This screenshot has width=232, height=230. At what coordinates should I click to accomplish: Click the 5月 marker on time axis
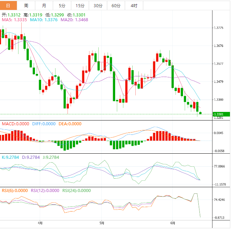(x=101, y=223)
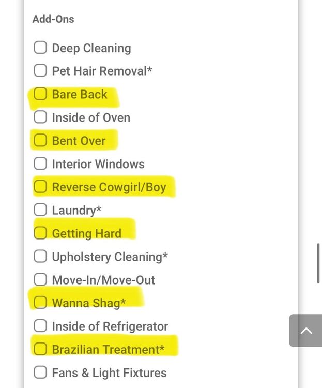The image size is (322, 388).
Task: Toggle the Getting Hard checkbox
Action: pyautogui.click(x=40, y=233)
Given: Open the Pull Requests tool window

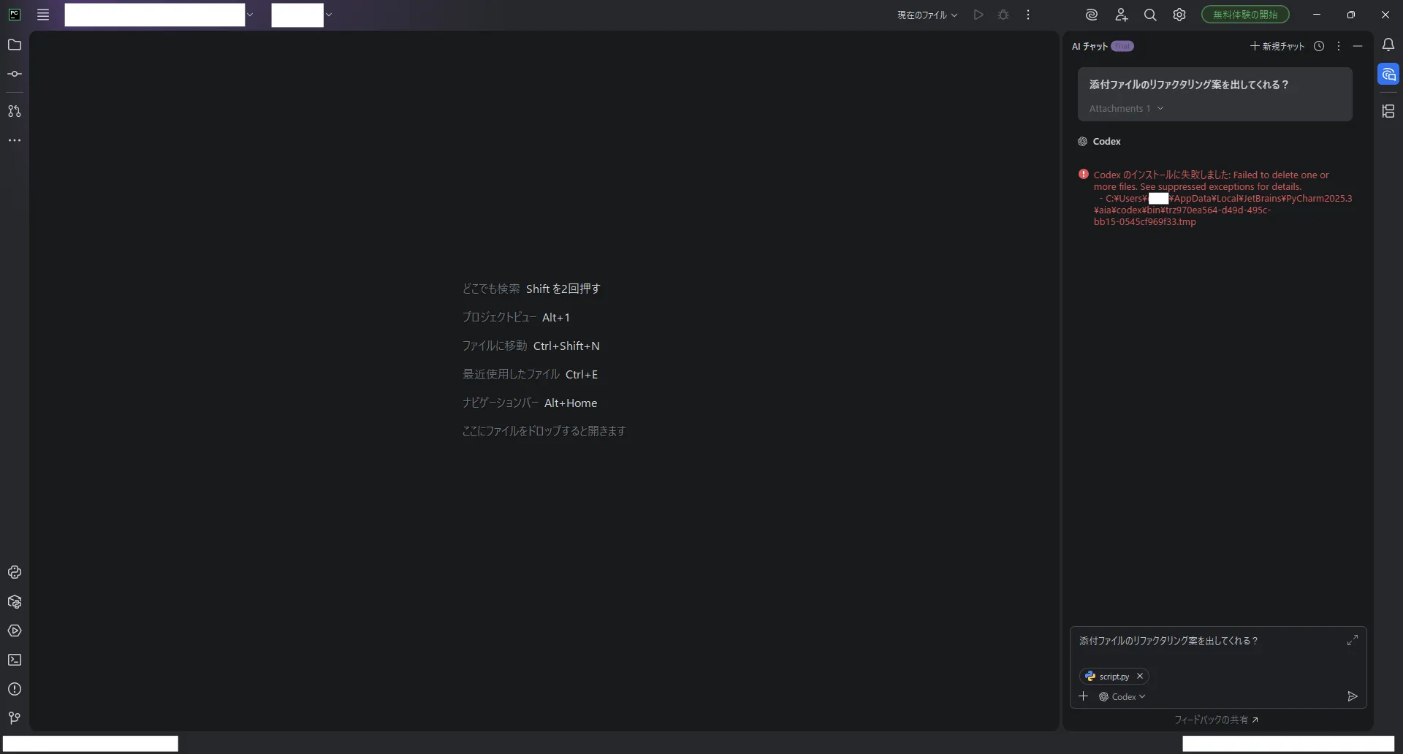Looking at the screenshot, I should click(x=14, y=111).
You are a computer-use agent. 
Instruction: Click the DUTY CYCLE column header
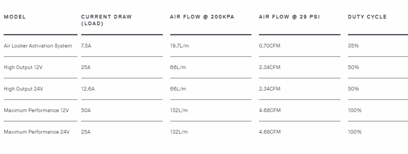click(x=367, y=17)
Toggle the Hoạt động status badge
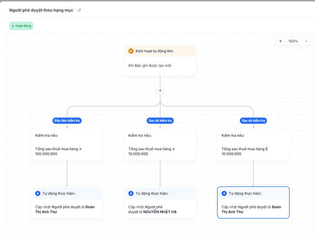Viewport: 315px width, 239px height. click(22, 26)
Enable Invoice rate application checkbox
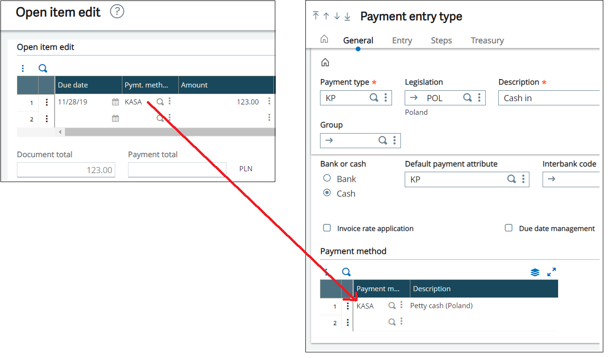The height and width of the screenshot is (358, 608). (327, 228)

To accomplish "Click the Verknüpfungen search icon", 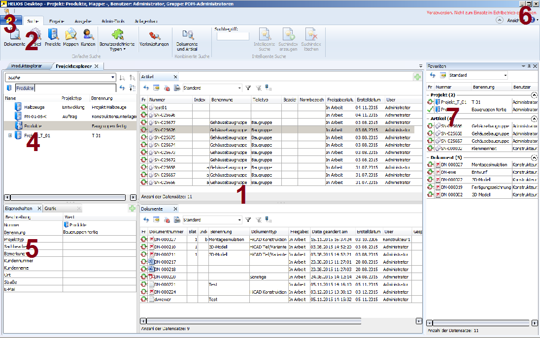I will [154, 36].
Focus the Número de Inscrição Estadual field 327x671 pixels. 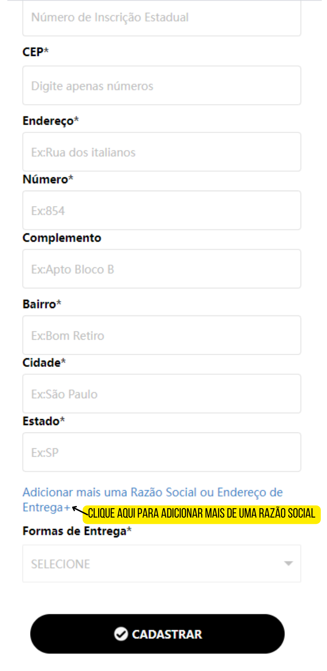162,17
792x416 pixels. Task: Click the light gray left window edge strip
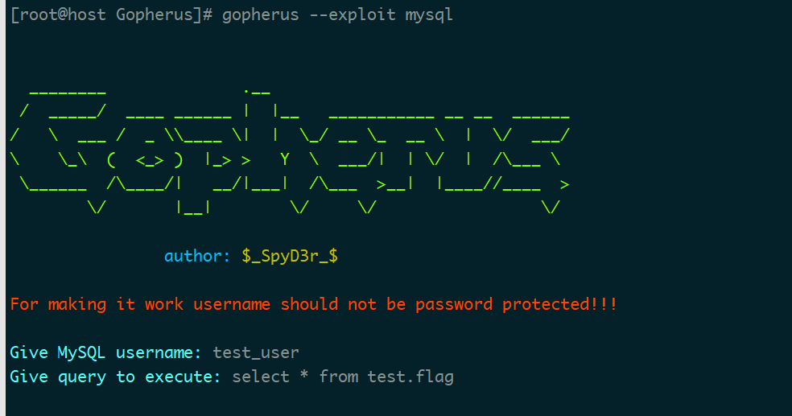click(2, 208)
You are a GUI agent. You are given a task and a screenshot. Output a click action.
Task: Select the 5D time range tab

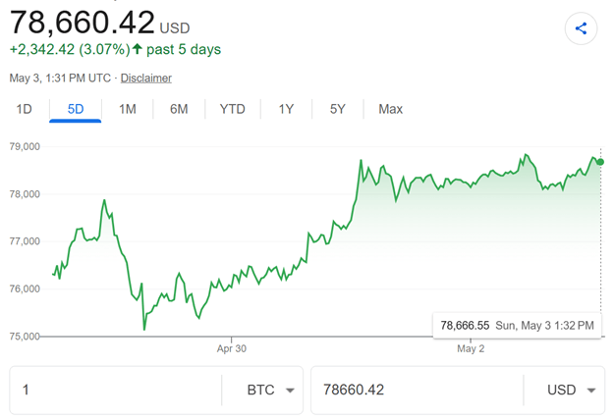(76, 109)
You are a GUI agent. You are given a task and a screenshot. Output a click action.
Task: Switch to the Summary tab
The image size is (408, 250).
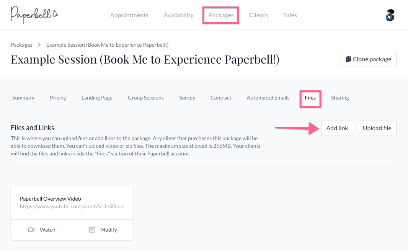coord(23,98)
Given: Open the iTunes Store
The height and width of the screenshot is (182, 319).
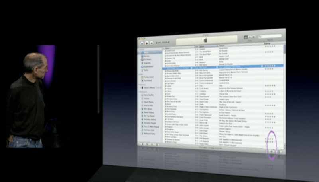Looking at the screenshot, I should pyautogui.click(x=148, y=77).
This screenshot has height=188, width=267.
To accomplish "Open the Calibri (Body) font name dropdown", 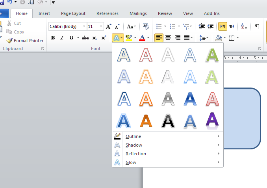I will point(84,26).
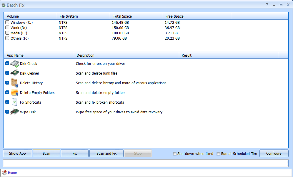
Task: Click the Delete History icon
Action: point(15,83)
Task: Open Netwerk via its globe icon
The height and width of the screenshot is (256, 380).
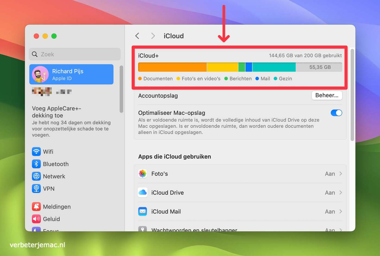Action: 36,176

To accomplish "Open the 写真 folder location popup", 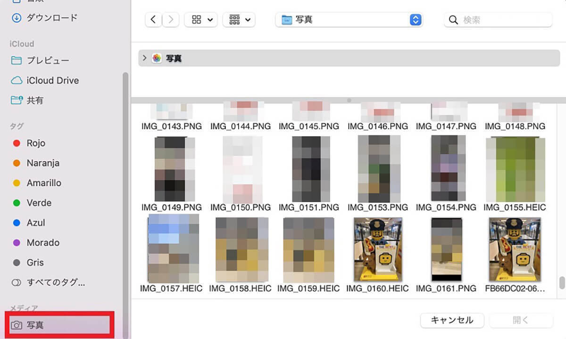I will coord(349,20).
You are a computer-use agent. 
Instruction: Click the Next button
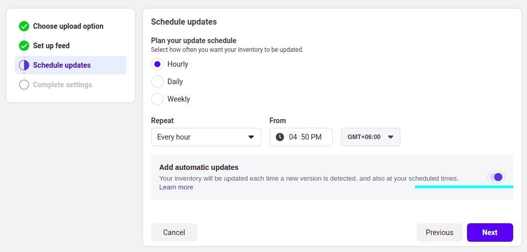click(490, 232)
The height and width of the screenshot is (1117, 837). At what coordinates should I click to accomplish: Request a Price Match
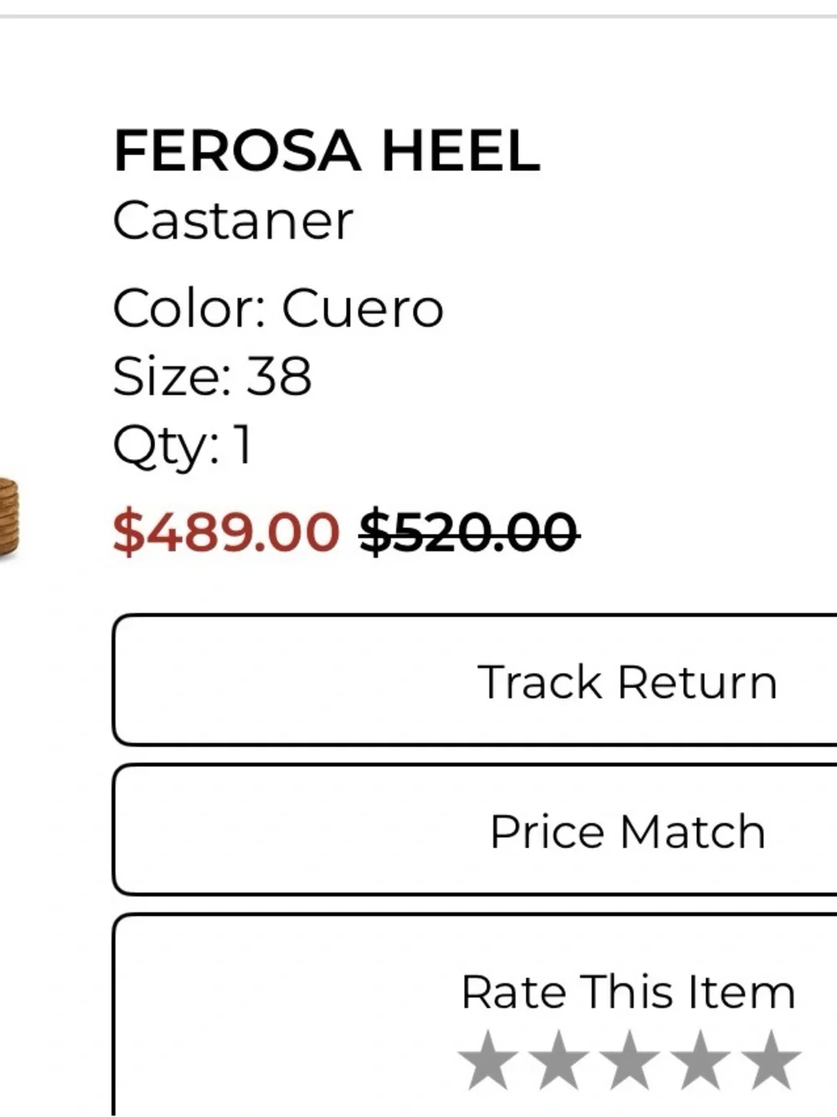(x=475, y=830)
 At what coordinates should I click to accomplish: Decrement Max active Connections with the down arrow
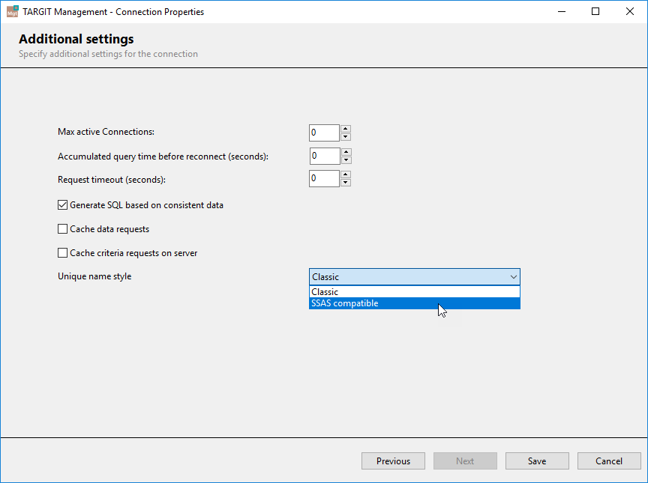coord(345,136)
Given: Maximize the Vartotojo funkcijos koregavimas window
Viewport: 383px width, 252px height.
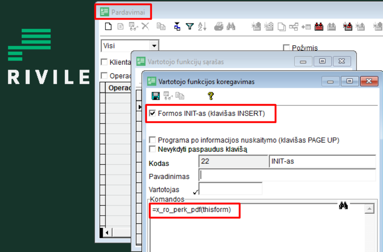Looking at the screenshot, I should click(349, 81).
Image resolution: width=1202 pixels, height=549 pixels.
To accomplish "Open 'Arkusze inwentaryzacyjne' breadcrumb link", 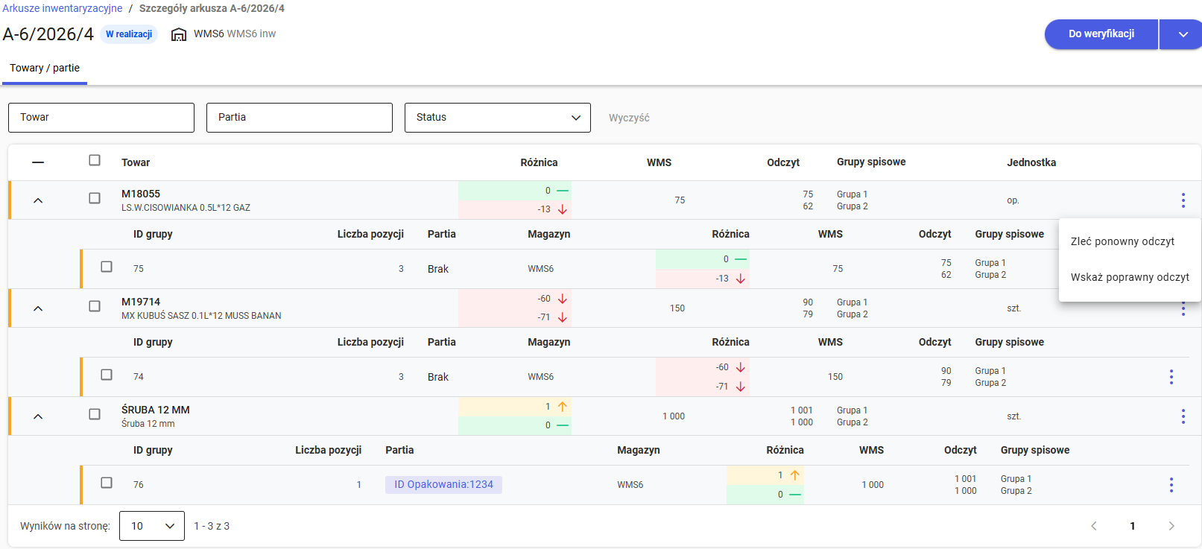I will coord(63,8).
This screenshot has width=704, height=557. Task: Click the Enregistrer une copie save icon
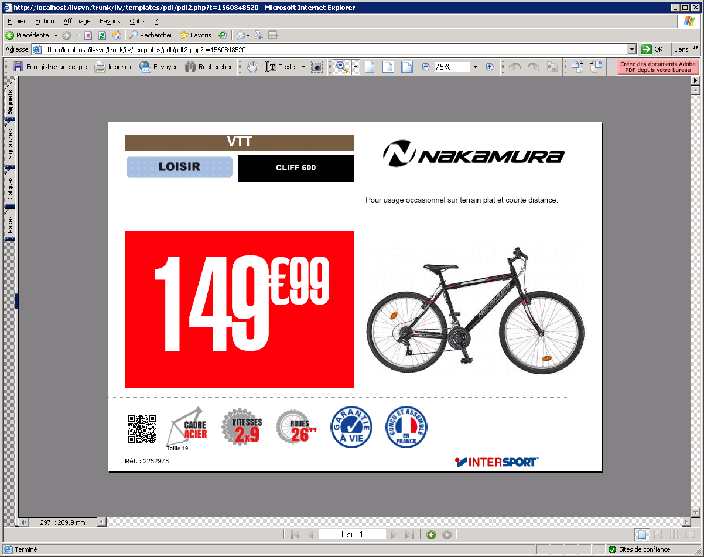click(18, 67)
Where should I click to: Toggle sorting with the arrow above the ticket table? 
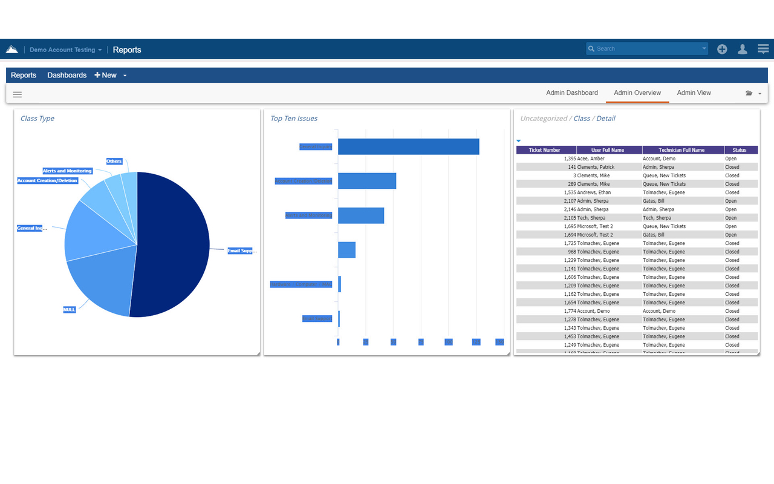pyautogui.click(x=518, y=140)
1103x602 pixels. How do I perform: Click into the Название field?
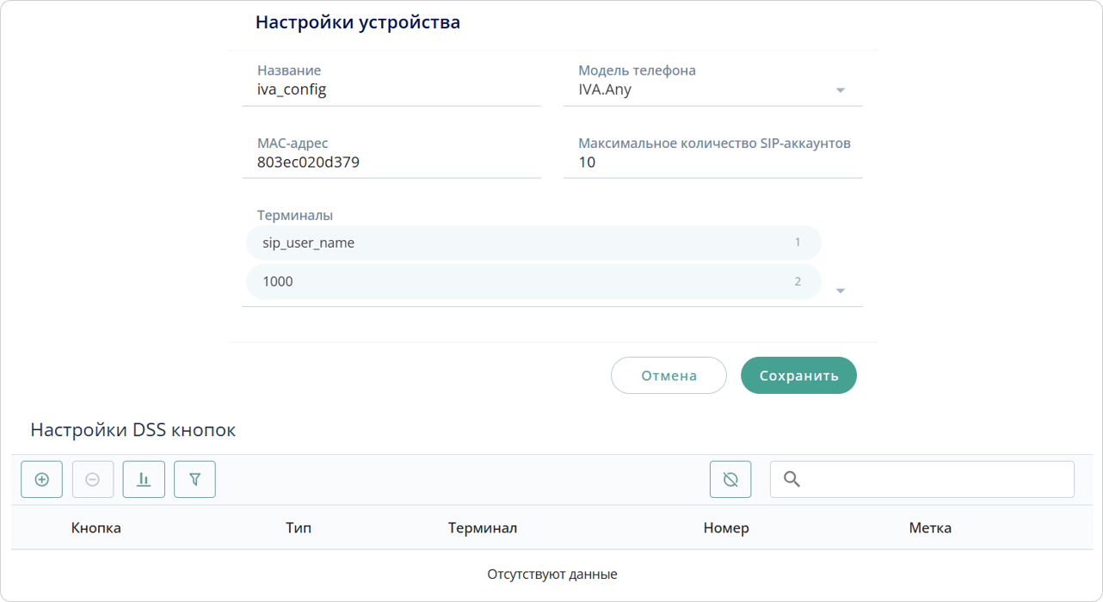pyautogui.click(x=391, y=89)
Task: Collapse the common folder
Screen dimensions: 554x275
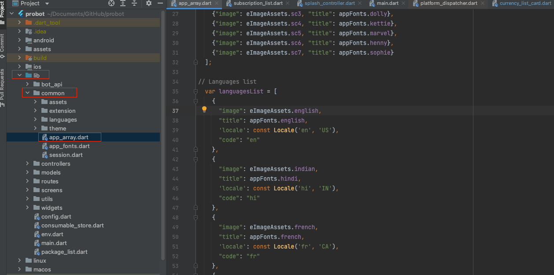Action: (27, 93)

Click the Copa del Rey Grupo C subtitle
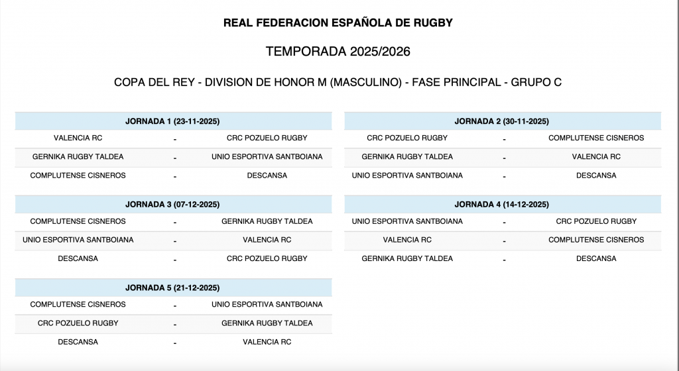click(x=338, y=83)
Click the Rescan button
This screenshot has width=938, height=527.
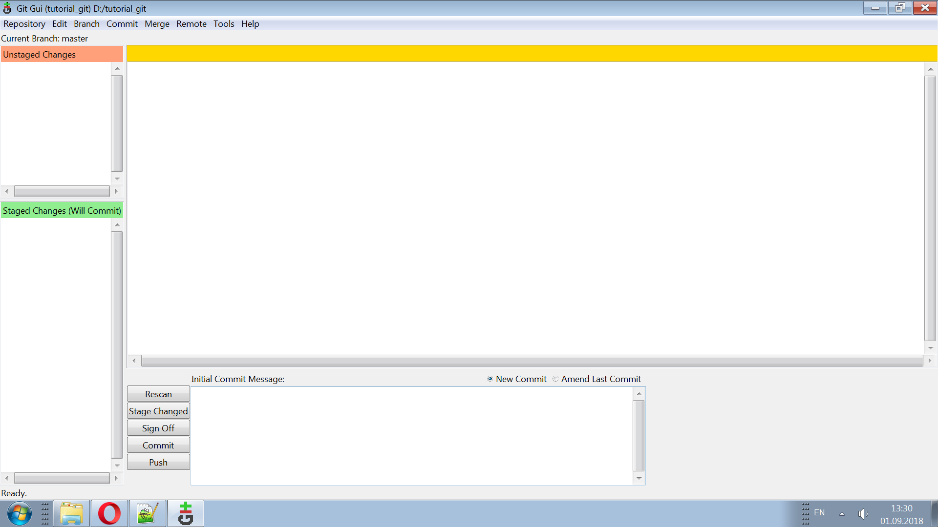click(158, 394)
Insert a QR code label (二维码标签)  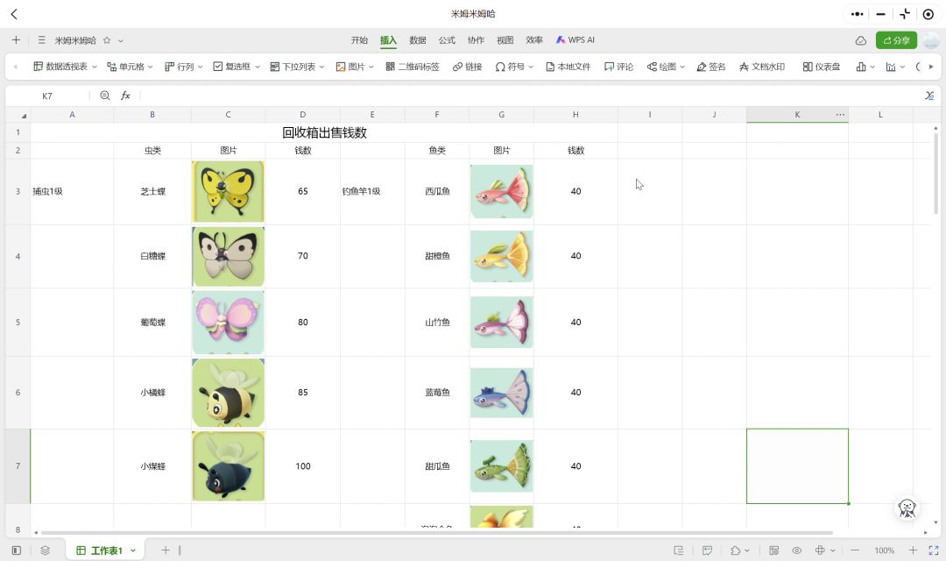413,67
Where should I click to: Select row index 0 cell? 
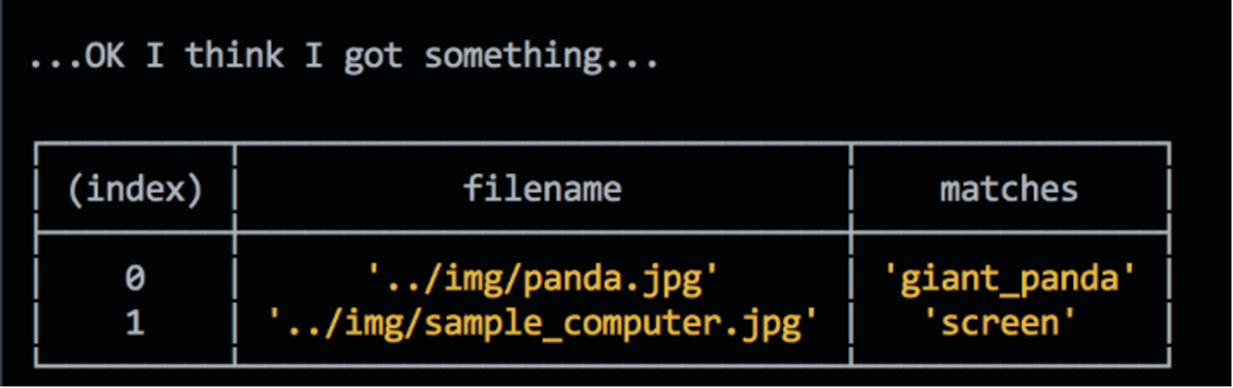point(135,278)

========================================================================

Using the data above, output the line that has "Given: Maximize the", the line that has "Image resolution: width=1202", and whatever lines fall between, each exactly as it stands and without pictures.

Given: Maximize the Vartotojo funkcijos koregavimas window
Viewport: 383px width, 252px height.
Looking at the screenshot, I should click(349, 81).
Image resolution: width=1202 pixels, height=549 pixels.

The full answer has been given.